Published in Platform Journal of Media and Communications Vol. 6.2 – A manifesto for cyborgs thirty years on: Gender, technology and feminist-technoscience in the twenty-first century, edited by Thao Phan.
From Thao’s introduction to the issue:
It has been thirty years since Donna Haraway’s iconic essay A Manifesto for Cyborgs: Science, Technology and Socialist-Feminism in the 1980s (hereafter Manifesto) was first published. Broadly acknowledged as the text that first introduced the cyborg into feminist theory, the Manifesto has had an influence and impact on feminism and other scholarship far exceeding its original contexts and intentions… Anna Helme’s creative/essay contribution is a fusion of queer politics in artistic practice. A contribution that has been lovingly put forward in two parts: the first is Helme’s short film MyMy (2014), a consciously queered science fiction narrative produced with an aesthetic of mystic technology; and the second is an intimate essay on identity, artistic process and queer politics.
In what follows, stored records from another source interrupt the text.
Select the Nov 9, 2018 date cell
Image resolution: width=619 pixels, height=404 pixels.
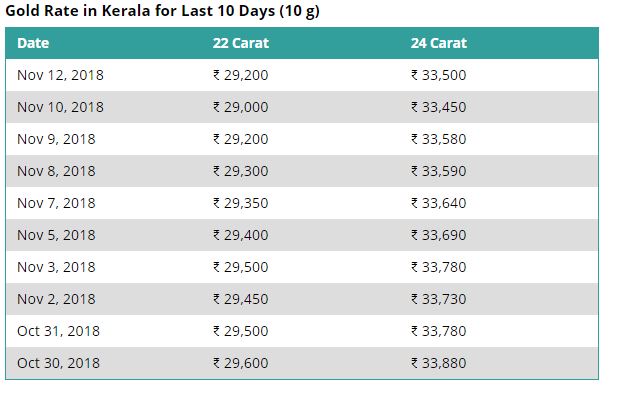tap(56, 139)
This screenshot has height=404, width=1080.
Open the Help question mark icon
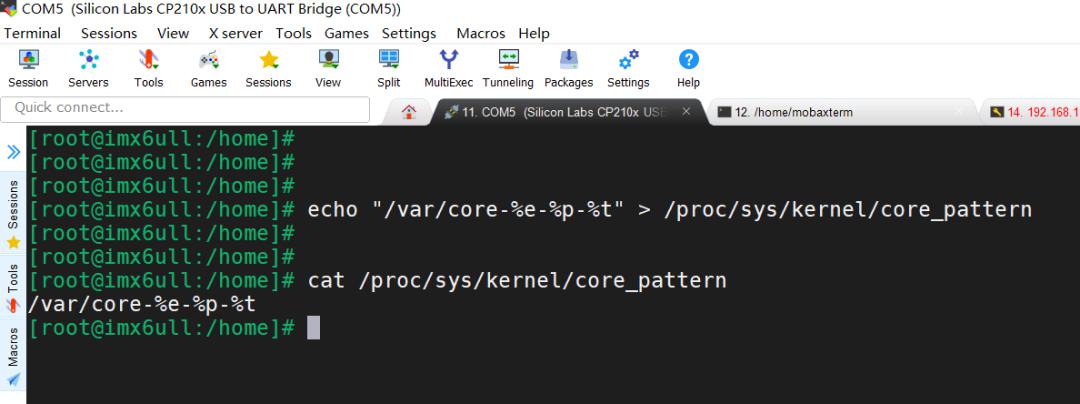(688, 68)
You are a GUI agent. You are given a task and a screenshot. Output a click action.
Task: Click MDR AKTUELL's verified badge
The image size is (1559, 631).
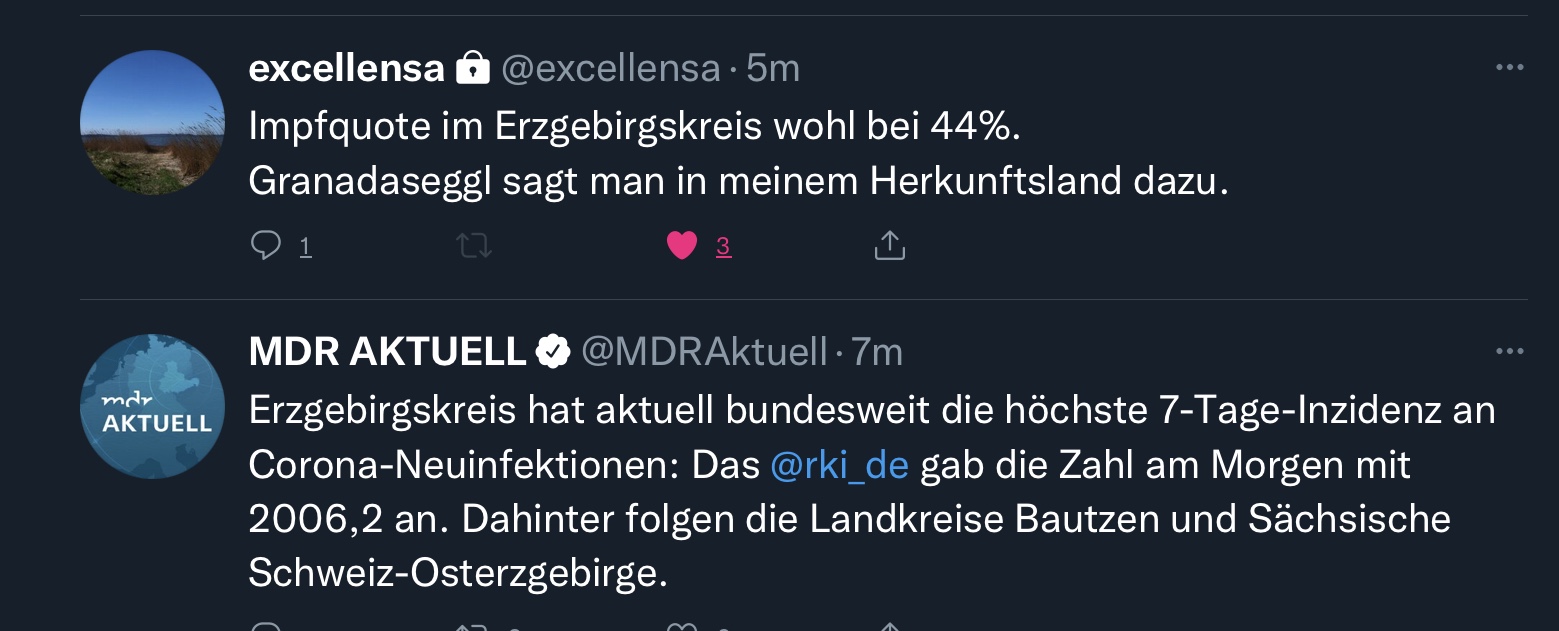(x=553, y=352)
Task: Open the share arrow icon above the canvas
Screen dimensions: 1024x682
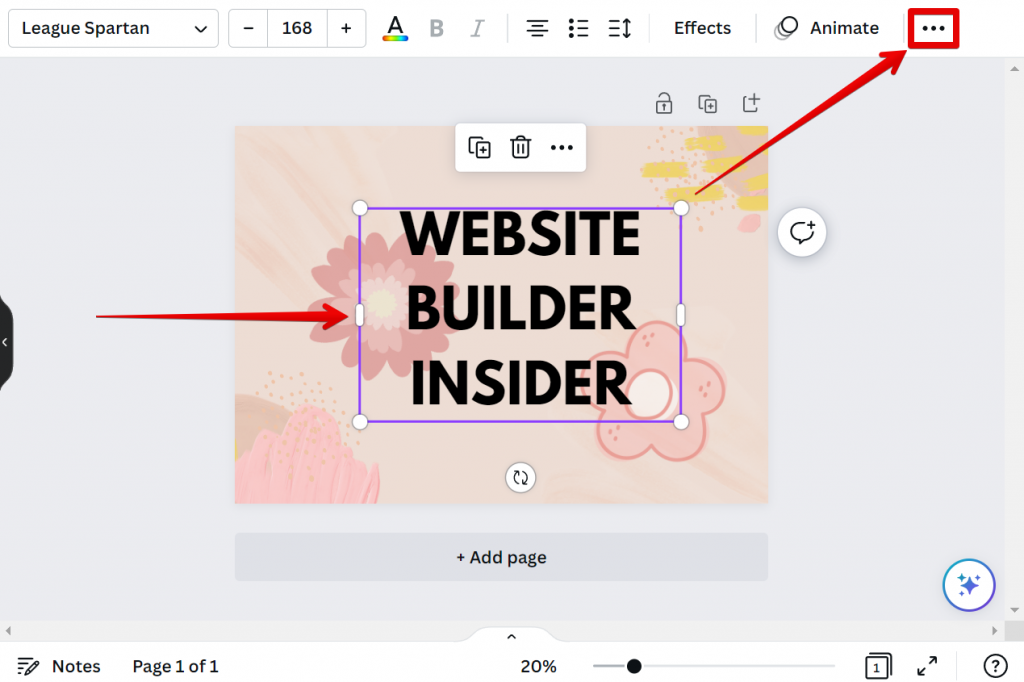Action: point(750,103)
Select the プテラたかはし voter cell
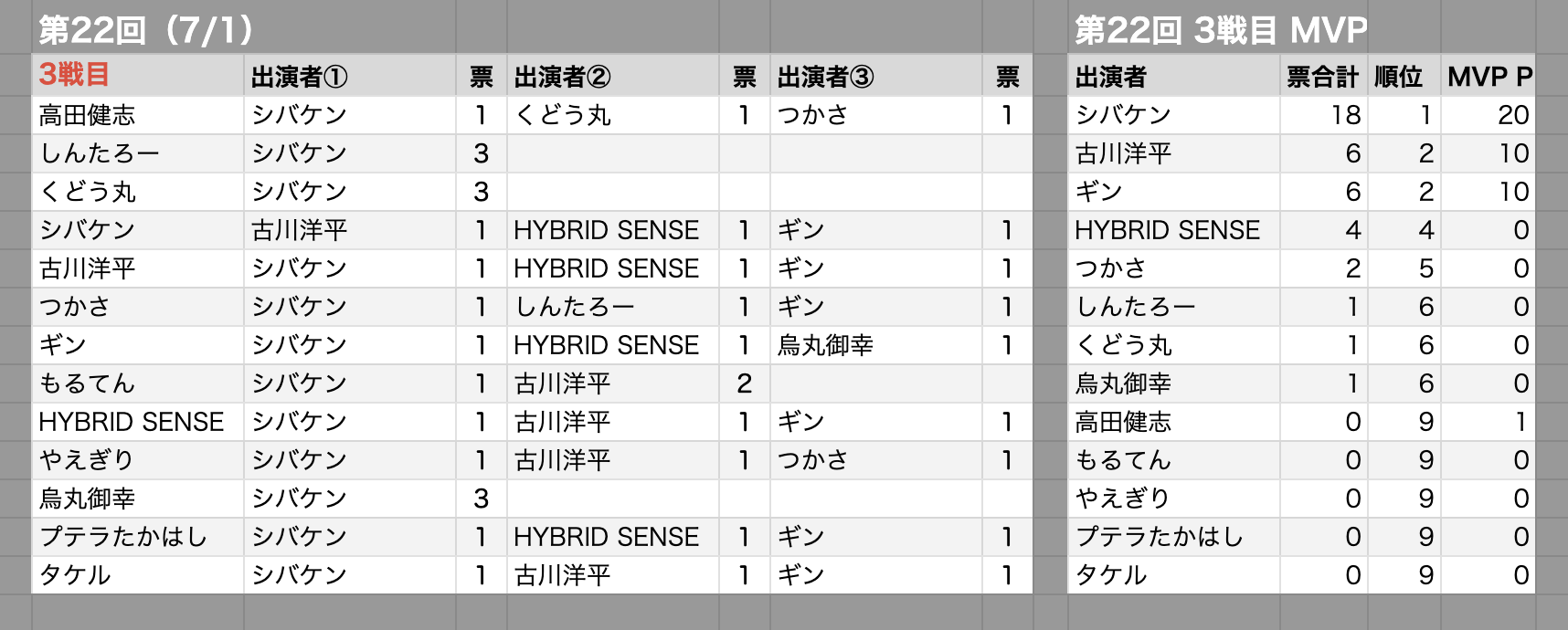This screenshot has width=1568, height=630. click(138, 537)
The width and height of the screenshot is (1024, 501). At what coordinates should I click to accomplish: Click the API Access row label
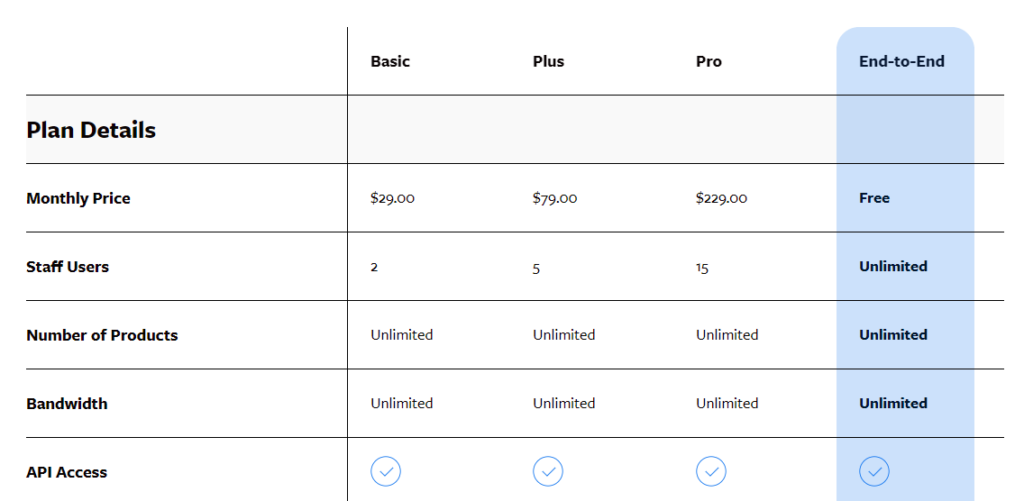tap(67, 472)
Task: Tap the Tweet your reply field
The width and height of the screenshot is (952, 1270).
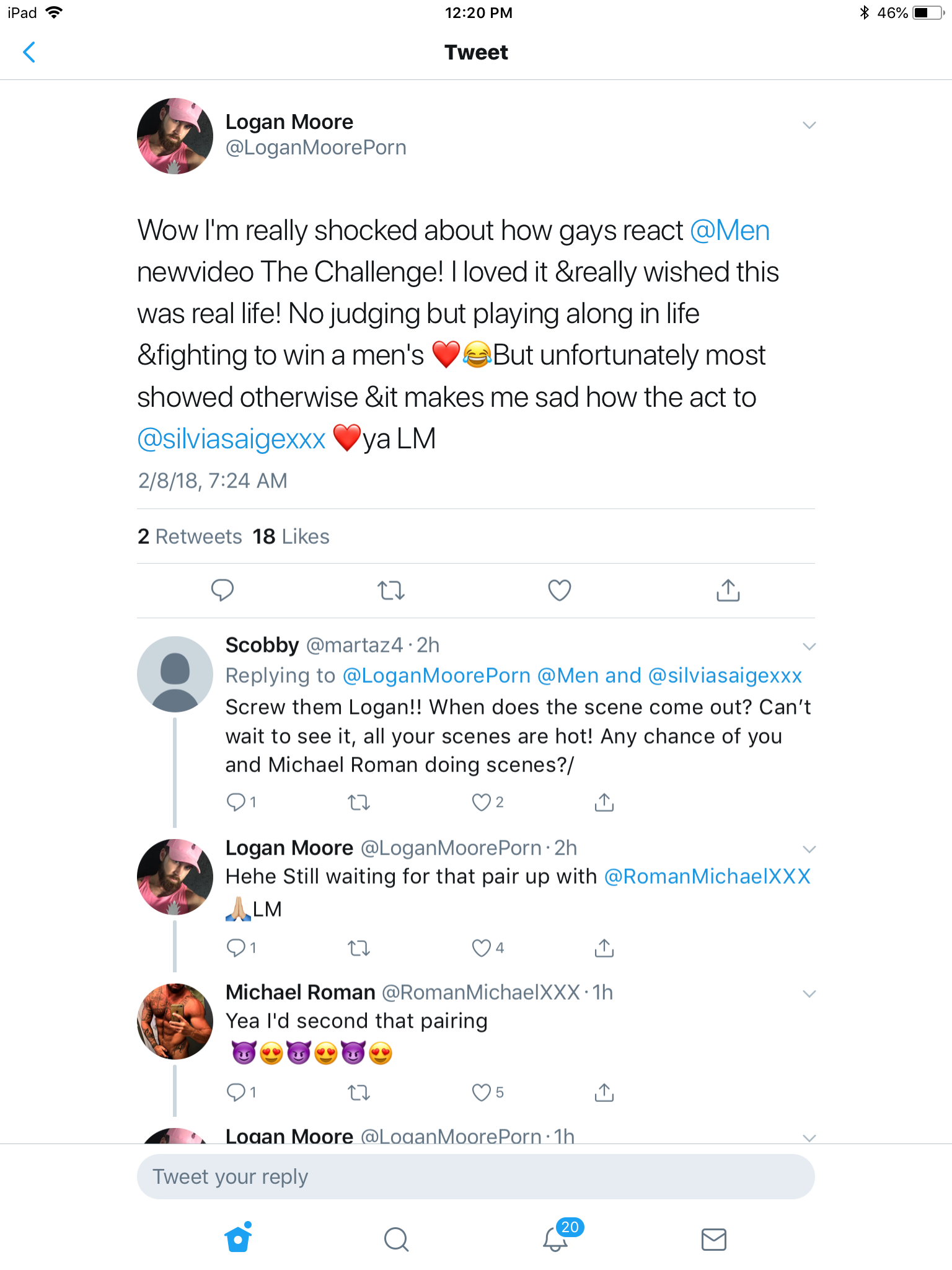Action: 475,1177
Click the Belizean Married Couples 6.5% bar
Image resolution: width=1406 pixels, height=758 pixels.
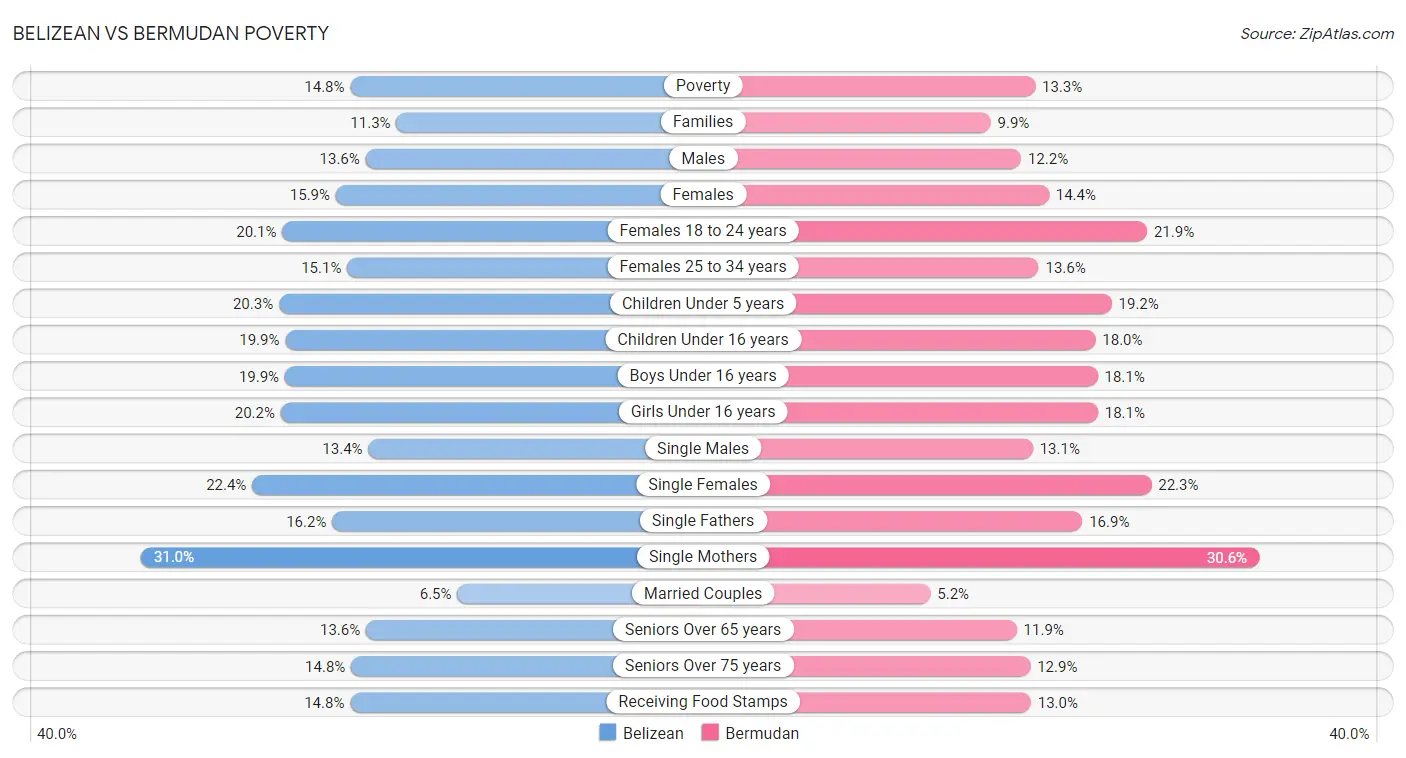[580, 593]
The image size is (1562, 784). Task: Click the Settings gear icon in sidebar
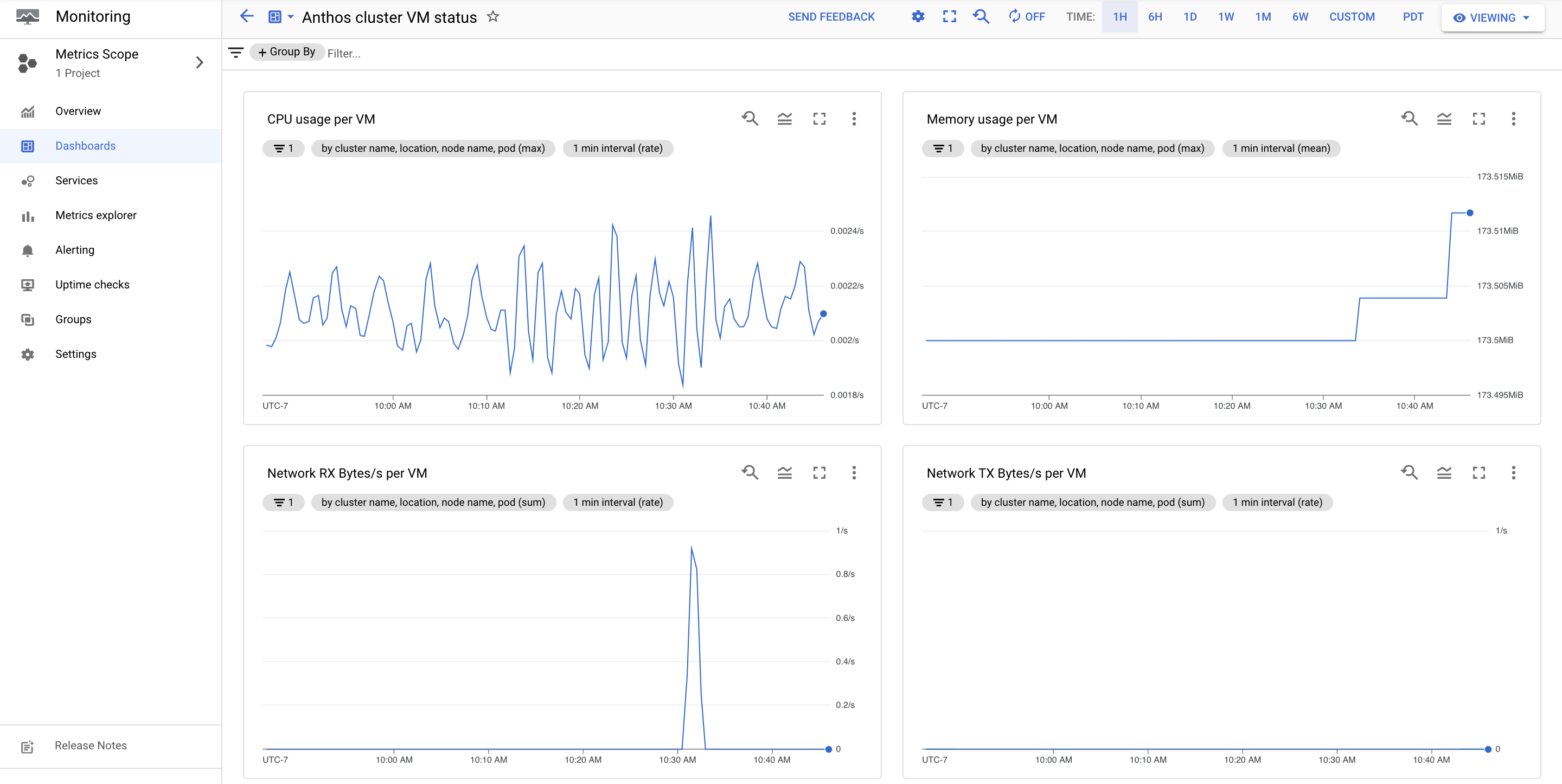tap(28, 354)
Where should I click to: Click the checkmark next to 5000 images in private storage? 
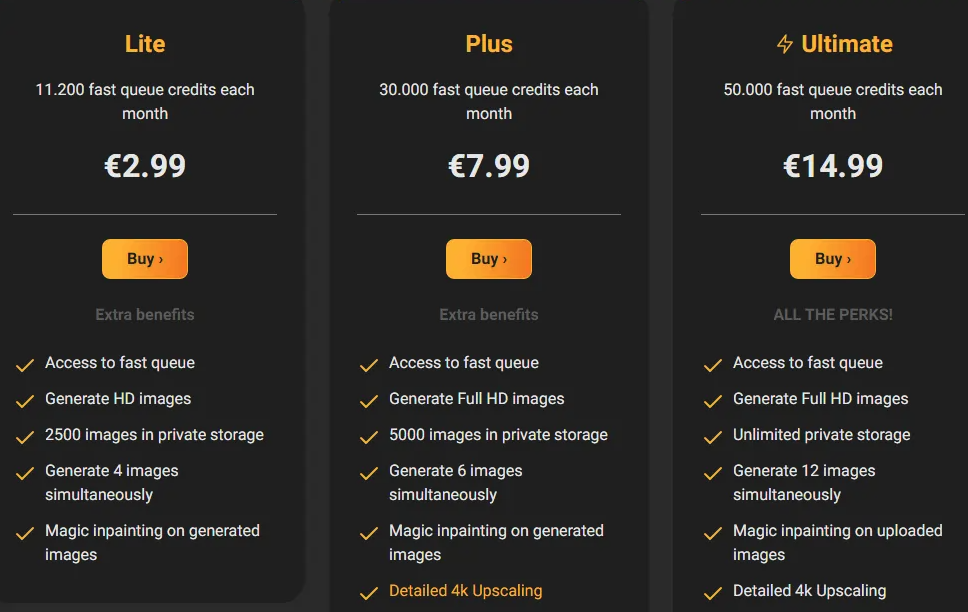369,435
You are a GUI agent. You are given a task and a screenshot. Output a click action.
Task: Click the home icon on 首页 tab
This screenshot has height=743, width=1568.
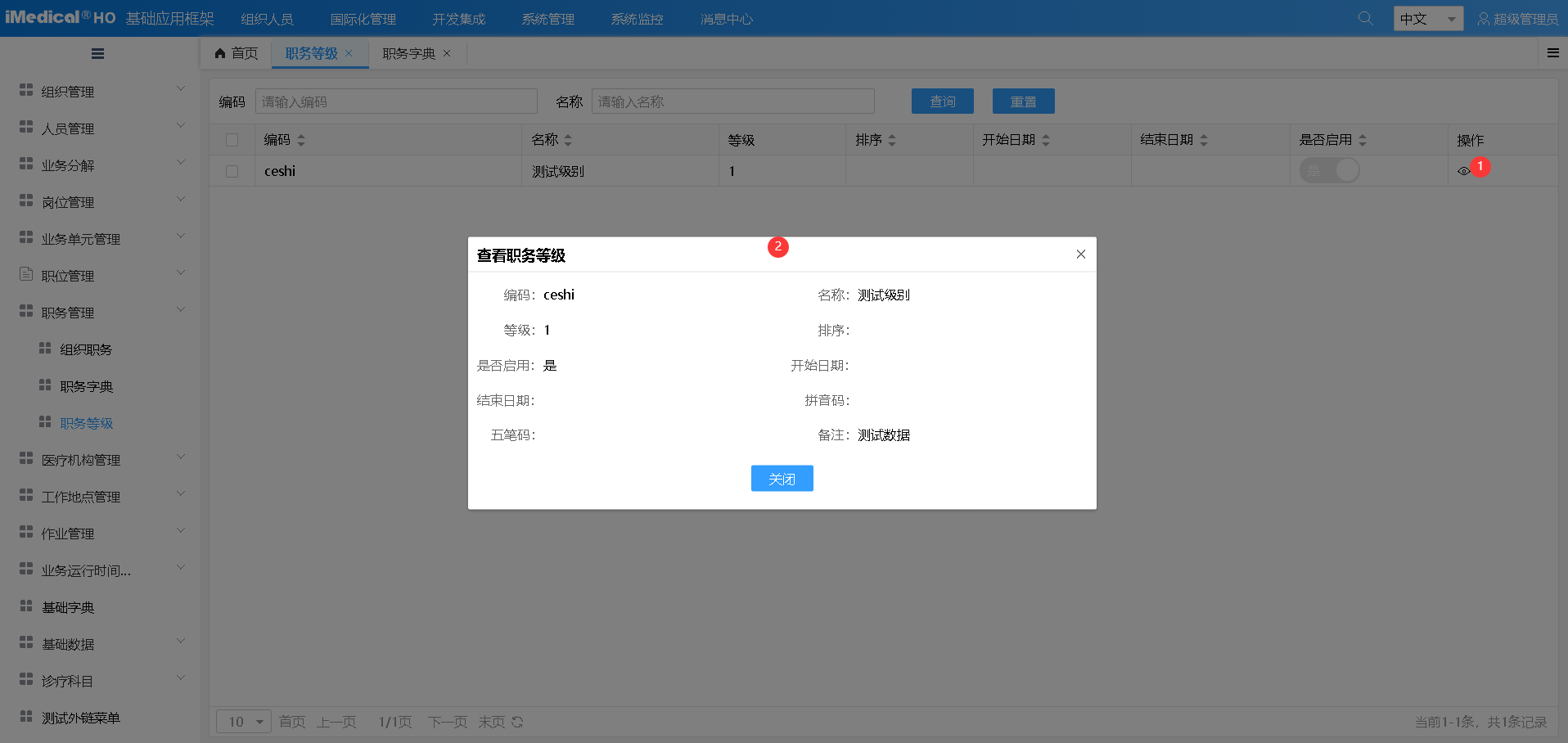(220, 53)
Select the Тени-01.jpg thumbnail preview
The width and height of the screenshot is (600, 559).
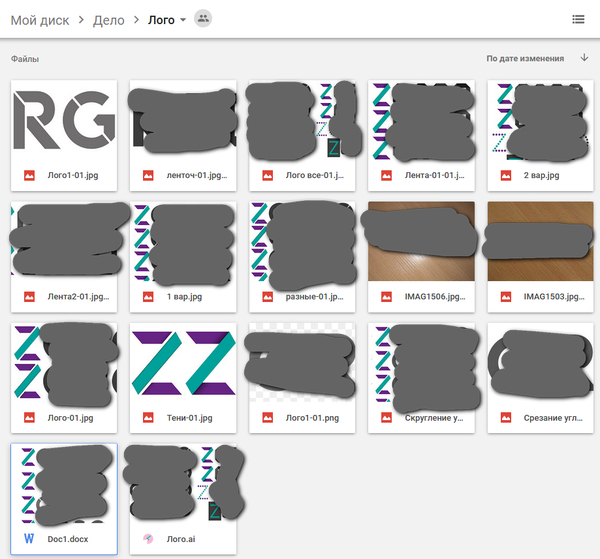click(x=183, y=363)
As a film, MyMy is a fantastic exploration of the aesthetics of alterity. Written and produced with the Manifesto in mind, MyMy similarly reimagines tropes of technoscience outside of the language of cold rationality and humanist progress. When tropes such as these are blended with human flesh in embodied visions of cyborgs—for instance, James Cameron’s The Terminator (1984), or David Cronenberg’s Videodrome (1983) or Existenz (1999)—they become necessarily abject. They are dehumanising, monstrous and violent. MyMy, however, posits an alternate cyborg fantasy, a fantasy which is intimate, affectionate, and that eschews essentialist tropes of gender and master/slave dialectics of technology.